But there is a very important distinction between languages that encourage a functional style but allow untracked side effects anywhere, and ones that actually enforce that your functions are "pure" functions (similar to mathematical functions). Object-oriented programming is very strongly wed to the use of impure computations3, so there are no practical object-oriented programming languages that are pure in this sense.
So the "pure" in "pure functional language" means something very different from the "pure" in "pure object-oriented language".4 In each case the "pure vs not pure" distinction is one that is completely uninteresting applied to the other kind of language, so there's no very strong motive to standardise the use of the term.
1 There are corner cases to pick at in all "pure object-oriented" languages that I know of, but that's not really very interesting. It's clear that the object metaphor goes much further in languages in which 1 is an instance of some class, and that class can be sub-classed, than it does in languages in which 1 is something else than an object.
2 All computation is about representation anyway. Computers don't know anything about numbers or anything else. They just have bit-patterns that we use to represent numbers, and operations on bit-patterns that happen to correspond to operations on numbers (because we designed them so that they would).
3 This isn't fundamental either. You could design a "pure" object-oriented language that was pure in this sense. I tend to write most of my OO code to be pure anyway.
4 If this seems obtuse, you might reflect that the terms "functional", "object", and "language" have vastly different meanings in other contexts also.

A very different angle on this question: all sorts of data in Haskell can be represented as functions, using a technique called Church encodings. This is a form of inversion of control: instead of passing data to functions that consume it, you hide the data inside a set of closures, and to consume it you pass in callbacks describing what to do with this data.
Any program that uses lists, for example, can be translated into a program that uses functions instead of lists:
-- | A list corresponds to a function of this type:
type ChurchList a r = (a -> r -> r) --^ how to handle a cons cell
-> r --^ how to handle the empty list
-> r --^ result of processing the list
listToCPS :: [a] -> ChurchList a r
listToCPS xs = \f z -> foldr f z xs
That function is taking a concrete list as its starting point, but that's not necessary. You can build up ChurchList functions out of just pure functions:
-- | The empty 'ChurchList'.
nil :: ChurchList a r
nil = \f z -> z
-- | Add an element at the front of a 'ChurchList'.
cons :: a -> ChurchList a r -> ChurchList a r
cons x xs = \f z -> f z (xs f z)
foldChurchList :: (a -> r -> r) -> r -> ChurchList a r -> r
foldChurchList f z xs = xs f z
mapChurchList :: (a -> b) -> ChurchList a r -> ChurchList b r
mapChurchList f = foldChurchList step nil
where step x = cons (f x)

^^^^

**PROMPT A**.
Reproduce the listing verbatim, from the line containing "Screen dimensions: 800x419" through the end of the listing, with both ends included.

**Collection entries**.
^^^^

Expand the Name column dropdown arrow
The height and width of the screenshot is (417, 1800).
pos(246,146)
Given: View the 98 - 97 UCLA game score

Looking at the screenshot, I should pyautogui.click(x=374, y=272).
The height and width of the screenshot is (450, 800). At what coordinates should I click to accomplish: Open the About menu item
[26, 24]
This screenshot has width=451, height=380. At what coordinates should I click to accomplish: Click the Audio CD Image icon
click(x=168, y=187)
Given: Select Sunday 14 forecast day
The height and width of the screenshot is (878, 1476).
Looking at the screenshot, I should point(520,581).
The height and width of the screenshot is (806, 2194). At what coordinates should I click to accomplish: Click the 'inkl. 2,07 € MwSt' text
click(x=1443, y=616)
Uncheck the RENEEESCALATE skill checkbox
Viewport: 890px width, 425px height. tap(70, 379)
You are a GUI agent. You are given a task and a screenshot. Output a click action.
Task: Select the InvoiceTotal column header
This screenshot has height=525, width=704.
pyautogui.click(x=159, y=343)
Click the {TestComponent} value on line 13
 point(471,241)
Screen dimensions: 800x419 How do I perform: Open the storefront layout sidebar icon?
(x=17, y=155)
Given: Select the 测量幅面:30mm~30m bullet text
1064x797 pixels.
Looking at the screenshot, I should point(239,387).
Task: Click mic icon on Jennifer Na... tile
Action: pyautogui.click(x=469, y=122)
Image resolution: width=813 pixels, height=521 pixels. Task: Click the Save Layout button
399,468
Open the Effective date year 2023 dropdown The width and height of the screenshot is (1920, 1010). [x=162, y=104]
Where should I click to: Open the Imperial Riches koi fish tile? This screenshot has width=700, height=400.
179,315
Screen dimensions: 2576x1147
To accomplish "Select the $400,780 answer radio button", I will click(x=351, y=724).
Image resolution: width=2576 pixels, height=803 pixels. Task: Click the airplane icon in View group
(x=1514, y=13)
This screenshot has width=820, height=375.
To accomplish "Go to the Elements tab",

^^^^

**PROMPT B**.
Continue the passage on Church encodings in Haskell from the point where it stops.

**RIGHT ANSWER A**.
Screen dimensions: 800x419 How do I perform: Open the storefront layout sidebar icon?
(x=17, y=155)
Given: Select the 测量幅面:30mm~30m bullet text
1064x797 pixels.
Looking at the screenshot, I should point(239,387).
Task: Click mic icon on Jennifer Na... tile
Action: pyautogui.click(x=469, y=122)
Image resolution: width=813 pixels, height=521 pixels. Task: Click the Save Layout button
399,468
Open the Effective date year 2023 dropdown The width and height of the screenshot is (1920, 1010). [x=162, y=104]
Where should I click to: Open the Imperial Riches koi fish tile? This screenshot has width=700, height=400.
179,315
Screen dimensions: 2576x1147
To accomplish "Select the $400,780 answer radio button", I will click(x=351, y=724).
Image resolution: width=2576 pixels, height=803 pixels. Task: Click the airplane icon in View group
(x=1514, y=13)
This screenshot has width=820, height=375.
To accomplish "Go to the Elements tab",

**RIGHT ANSWER B**.
filterChurchList :: (a -> Bool) -> ChurchList a r -> ChurchList a r
filterChurchList pred = foldChurchList step nil
where step x xs = if pred x then cons x xs else xs
That last function uses Bool, but of course we can replace Bool with functions as well:
-- | A Bool can be represented as a function that chooses between two
-- given alternatives.
type ChurchBool r = r -> r -> r
true, false :: ChurchBool r
true a _ = a
false _ b = b
filterChurchList' :: (a -> ChurchBool r) -> ChurchList a r -> ChurchList a r
filterChurchList' pred = foldChurchList step nil
where step x xs = pred x (cons x xs) xs
This sort of transformation can be done for basically any type, so in theory, you could get rid of all "value" types in Haskell, and keep only the () type, the (->) and IO type constructors, return and >>= for IO, and a suitable set of IO primitives. This would obviously be hella impractical—and it would perform worse (try writing tailChurchList :: ChurchList a r -> ChurchList a r for a taste).

Is getChar :: IO Char a function or not? Haskell Report doesn't provide us with a definition. But it states that getChar is a function (see here). (Well, at least we can say that it is a function.)
So I think the answer is YES.
I don't think there can be correct definition of "function" except "everything is a function". (What is "correct definition"? Good question...) Consider the next example:
{-# LANGUAGE NoMonomorphismRestriction #-}
import Control.Applicative
f :: Applicative f => f Int
f = pure 1
g1 :: Maybe Int
g1 = f
g2 :: Int -> Int
g2 = f
Is f a function or datatype? It depends.

Why is foldl defined in a strange way in Racket?

In Haskell, like in many other functional languages, the function foldl is defined such that, for example, foldl (-) 0 [1,2,3,4] = -10.
This is OK, because foldl (-) 0 [1, 2,3,4] is, by definition, ((((0 - 1) - 2) - 3) - 4).
But, in Racket, (foldl - 0 '(1 2 3 4)) is 2, because Racket "intelligently" calculates like this: (4 - (3 - (2 - (1 - 0)))), which indeed is 2.
Of course, if we define auxiliary function flip, like this:
(define (flip bin-fn)
(lambda (x y)
(bin-fn y x)))
then we could in Racket achieve the same behavior as in Haskell: instead of (foldl - 0 '(1 2 3 4)) we can write: (foldl (flip -) 0 '(1 2 3 4))
The question is: Why is foldl in racket defined in such an odd (nonstandard and nonintuitive) way, differently than in any other language?

The Haskell definition is not uniform. In Racket, the function to both folds have the same order of inputs, and therefore you can just replace foldl by foldr and get the same result. If you do that with the Haskell version you'd get a different result (usually) — and you can see this in the different types of the two.
(In fact, I think that in order to do a proper comparison you should avoid these toy numeric examples where both of the type variables are integers.)
This has the nice byproduct where you're encouraged to choose either foldl or foldr according to their semantic differences. My guess is that with Haskell's order you're likely to choose according to the operation. You have a good example for this: you've used foldl because you want to subtract each number — and that's such an "obvious" choice that it's easy to overlook the fact that foldl is usually a bad choice in a lazy language.
Another difference is that the Haskell version is more limited than the Racket version in the usual way: it operates on exactly one input list, whereas Racket can accept any number of lists. This makes it more important to have a uniform argument order for the input function).
Finally, it is wrong to assume that Racket diverged from "many other functional languages", since folding is far from a new trick, and Racket has roots that are far older than Haskell (or these other languages). The question could therefore go the other way: why is Haskell's foldl defined in a strange way? (And no, (-) is not a good excuse.)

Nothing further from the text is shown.